Load balancers — L4 vs L7, algorithms, active-passive/active-active
A load balancer spreads incoming traffic across a pool of backends, removing any single server as a bottleneck or point of failure.
Why it matters
The moment you run more than one instance — the whole point of horizontal scaling — something has to decide which instance gets each request. A load balancer does that while health-checking backends and pulling dead ones out of rotation, which is also the backbone of availability-patterns-failover-replication. It is the seam where you add capacity, do zero-downtime deploys, and terminate TLS.
How it works
The headline choice is the OSI layer it operates at:
| L4 (transport) | L7 (application) | |
|---|---|---|
| Sees | IP + port, TCP/UDP | full HTTP: path, headers, cookies |
| Routing | by connection | by URL, host, content |
| Cost | very fast, cheap | more CPU (parses requests) |
| TLS | passes through | can terminate, inspect |
L4 forwards packets/connections blind to content — fast and protocol-agnostic. L7 understands HTTP, so it can route /api and /static to different pools, terminate TLS, and retry idempotent requests. Backend selection uses an algorithm:
- Round robin — next server in order; even, ignores load.
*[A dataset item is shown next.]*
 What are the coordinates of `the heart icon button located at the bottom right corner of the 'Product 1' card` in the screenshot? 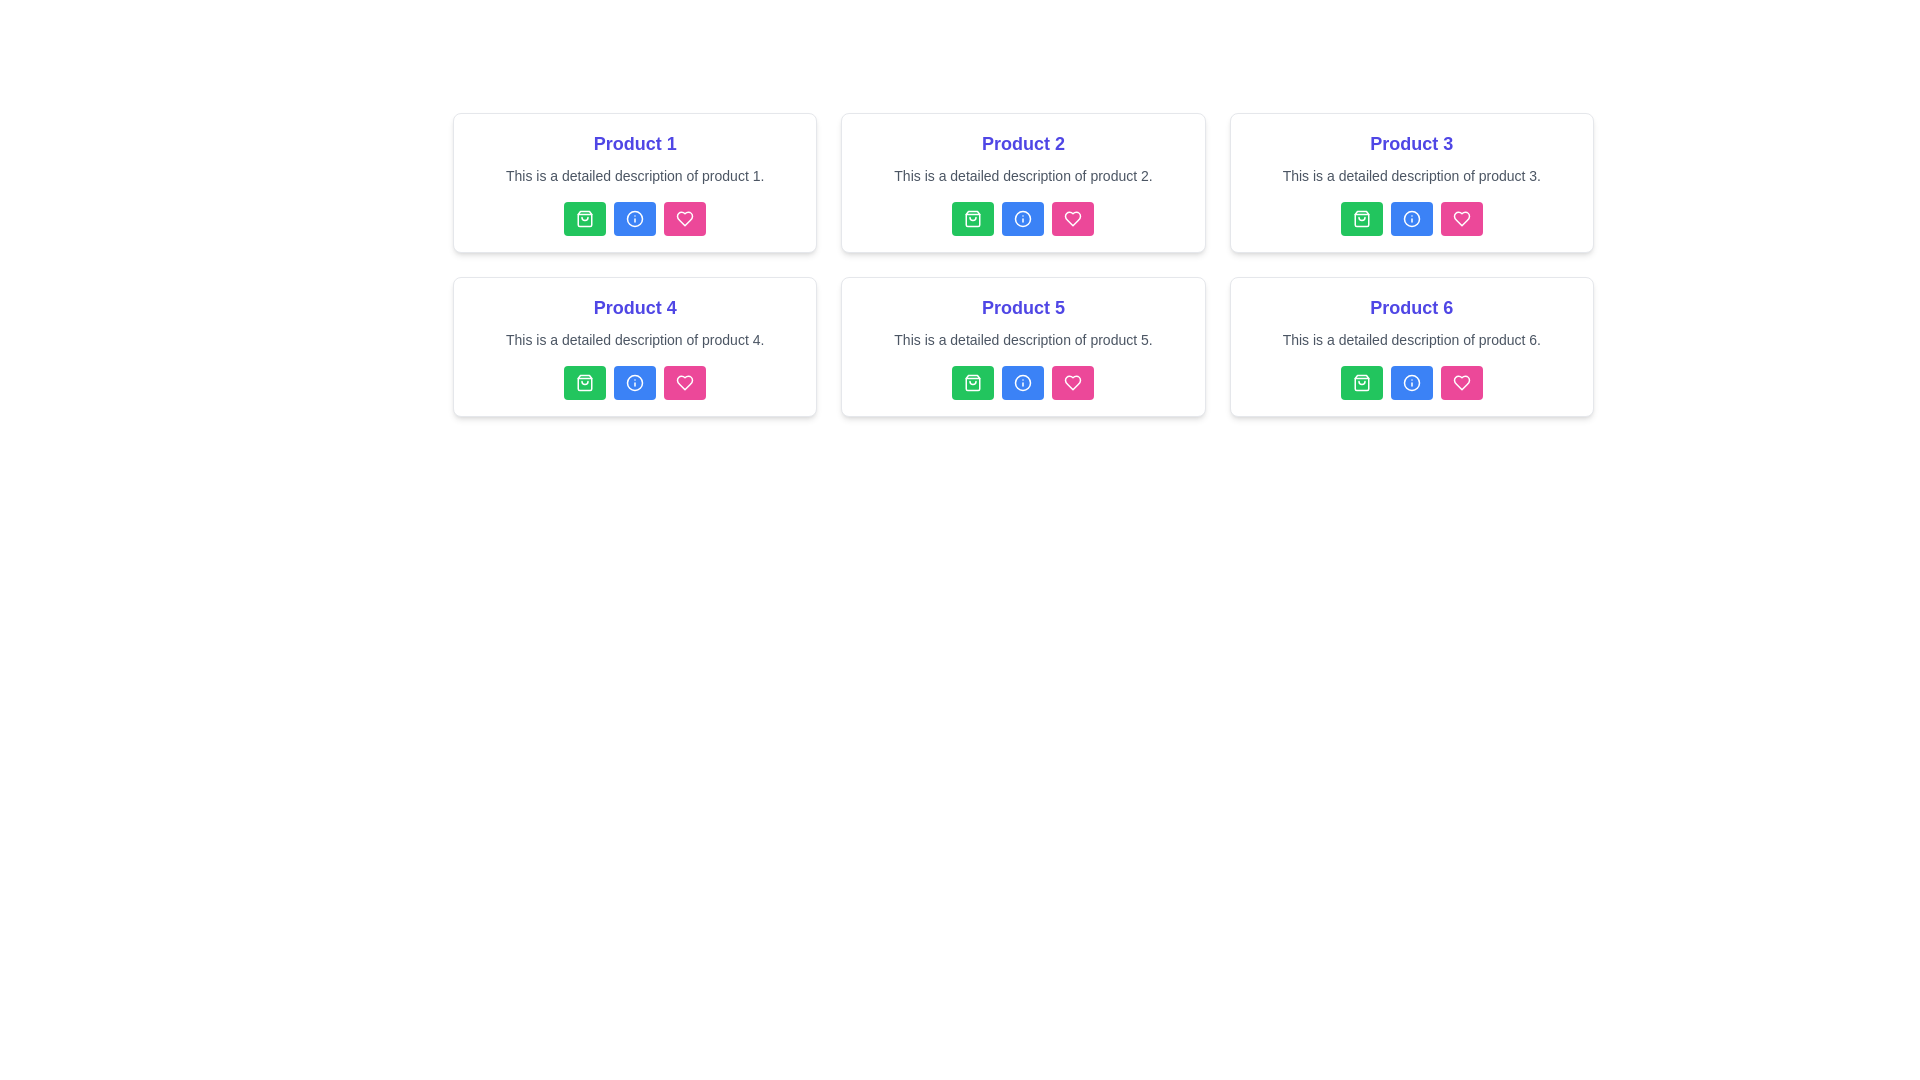 It's located at (685, 382).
- Least connections — fewest active conns; good for long-lived/uneven requests.
- Weighted — bigger boxes get a larger share.
- IP hash — same client → same server (poor man’s stickiness).
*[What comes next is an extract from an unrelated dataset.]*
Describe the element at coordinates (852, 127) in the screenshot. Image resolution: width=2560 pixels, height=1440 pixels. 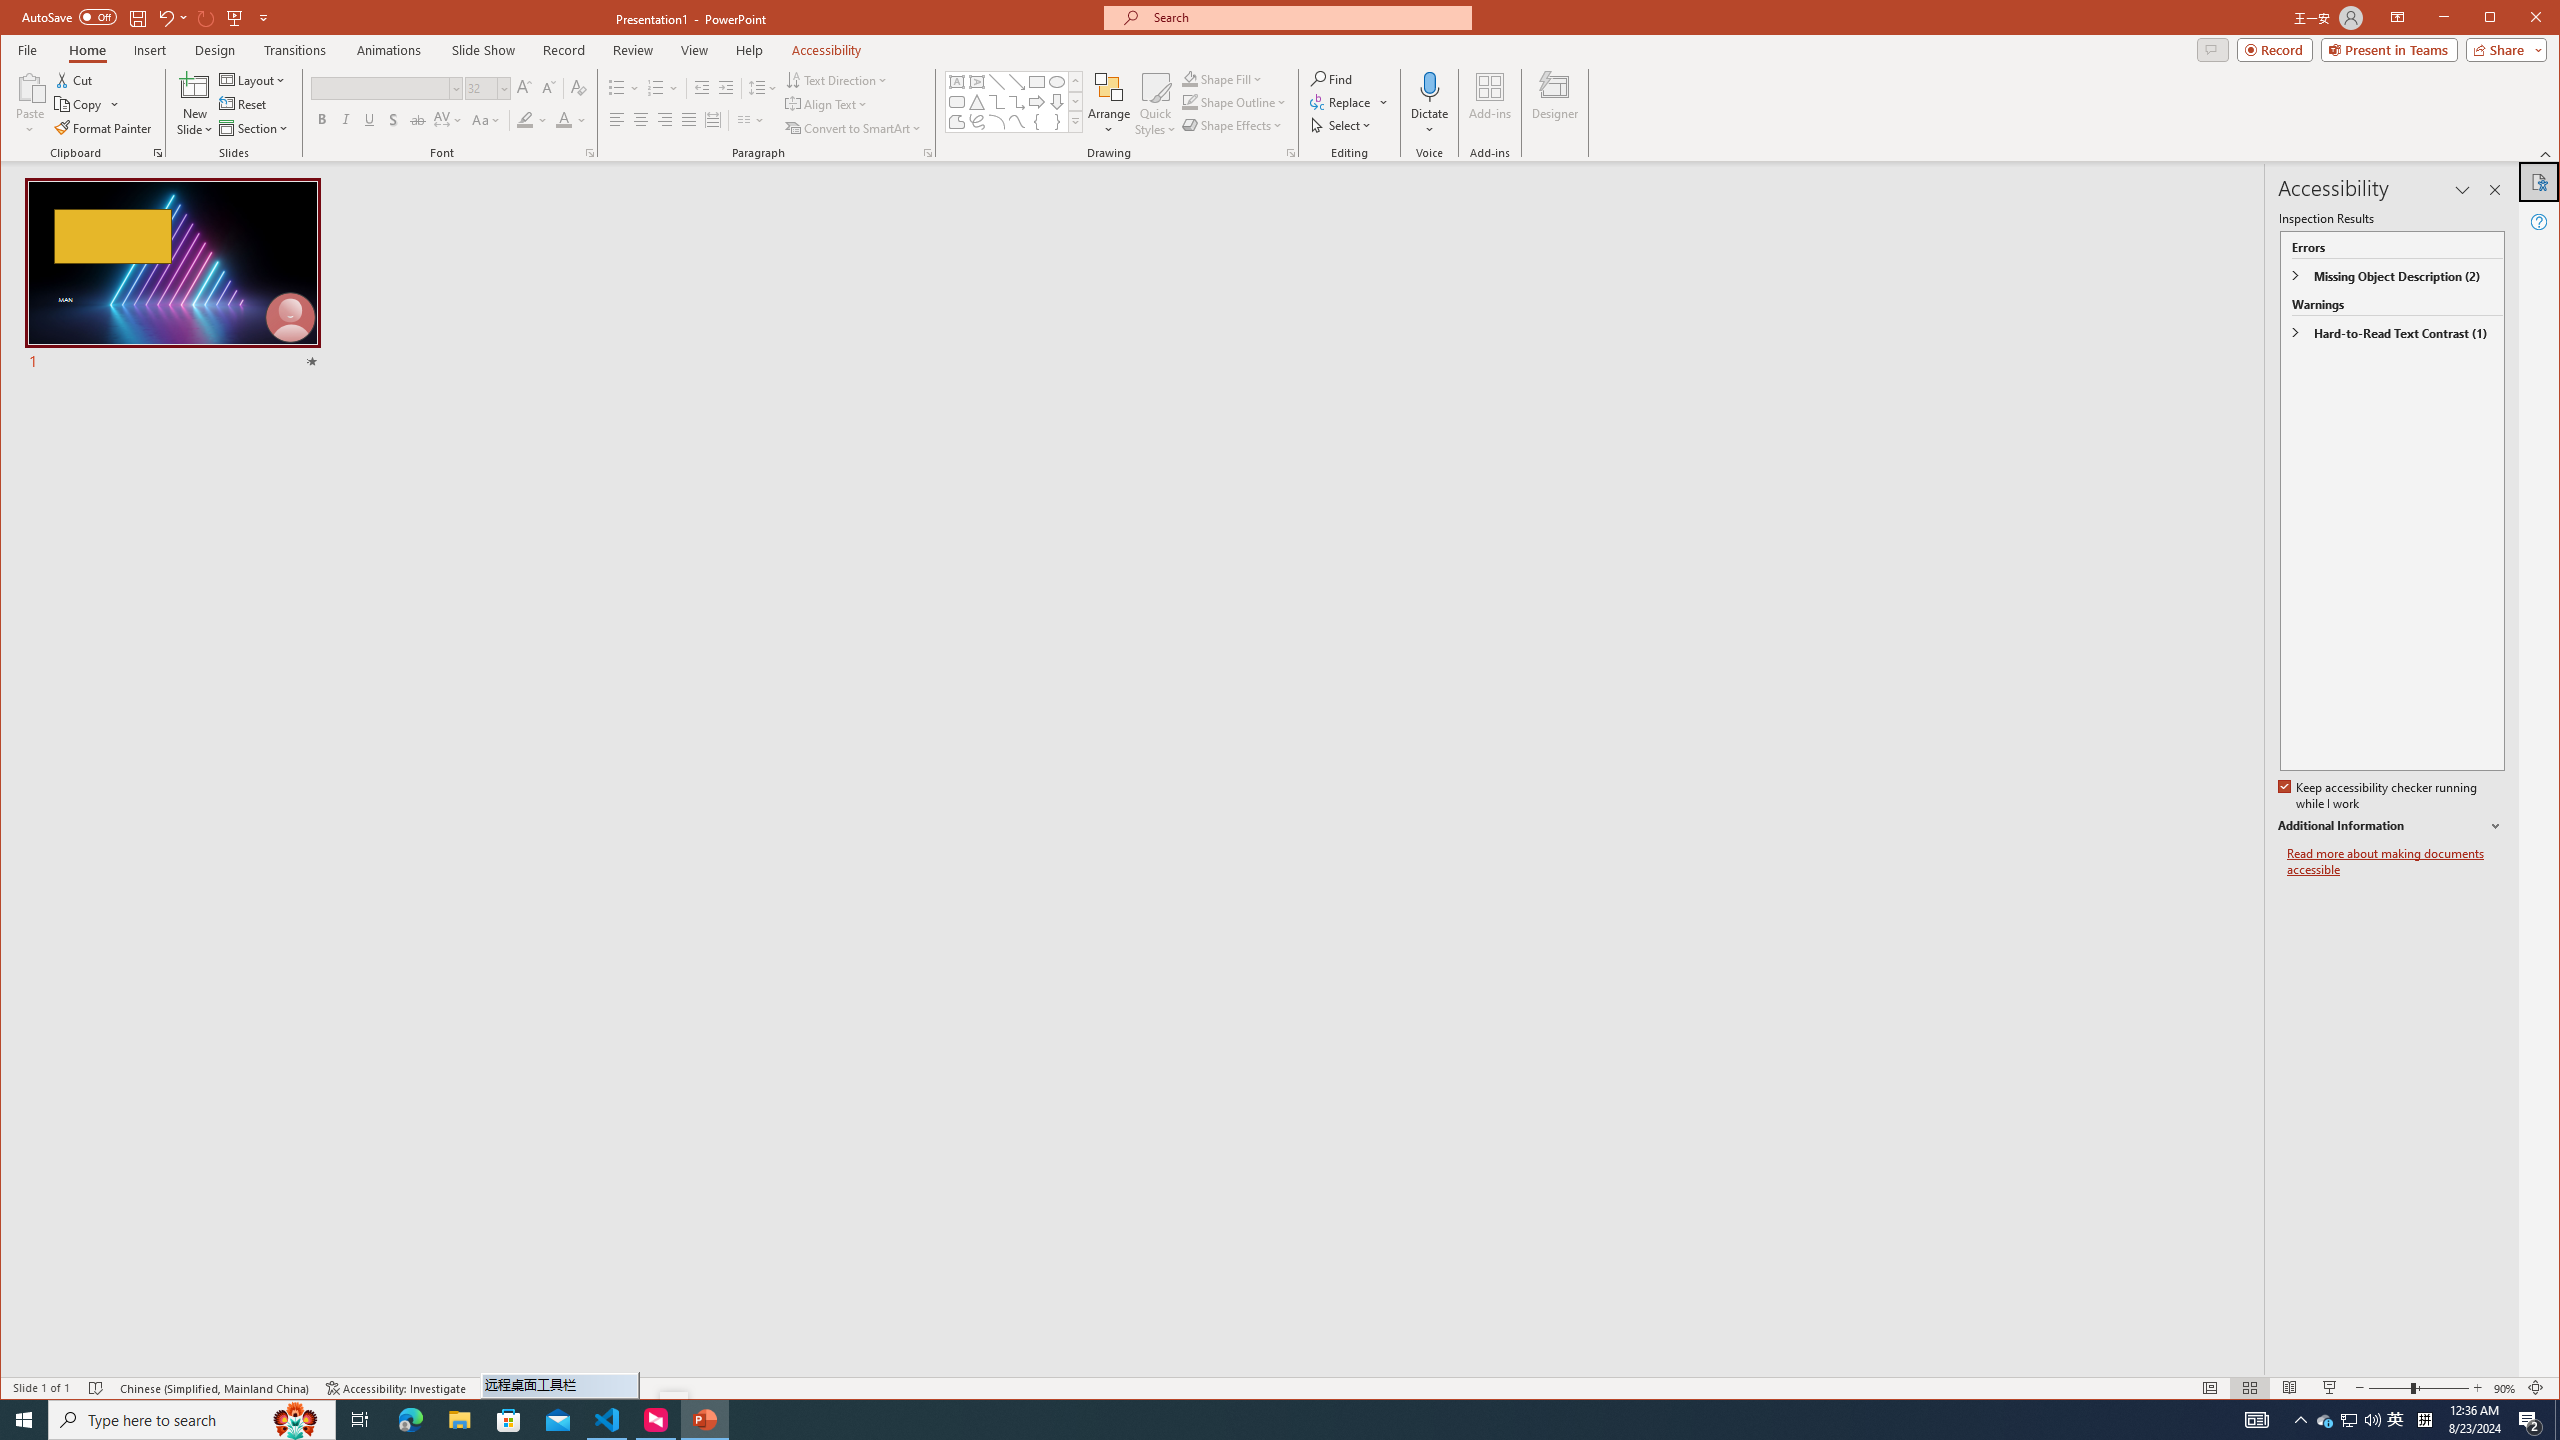
I see `'Convert to SmartArt'` at that location.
For the LB’s own redundancy: active-passive keeps a standby that takes a shared/virtual IP only when the primary fails (simple, half the hardware idle); active-active runs all nodes serving traffic at once (more capacity, no idle waste, but state/health must be coordinated).
Example
L7 routing two paths, least-connections within each pool:
GET /api/orders → api-pool (least-conn) → api-3 [TLS terminated at LB]
GET /static/x.js → static-pool(round-robin)→ cdn-edge-1
health: every 2s GET /healthz; 3 fails → eject; 2 OK → re-add
Pitfalls
- The LB becomes the SPOF. A single load balancer just moves the failure point — run it active-passive or active-active.
- Sticky sessions hide state in memory. They pin users to one box, breaking even balancing and losing sessions on failover. Externalize session state instead.
- Stale or shallow health checks. A TCP-connect check passes while the app returns 500s; health-check a real endpoint.
- No connection draining. Killing a backend mid-deploy drops in-flight requests; drain before removing.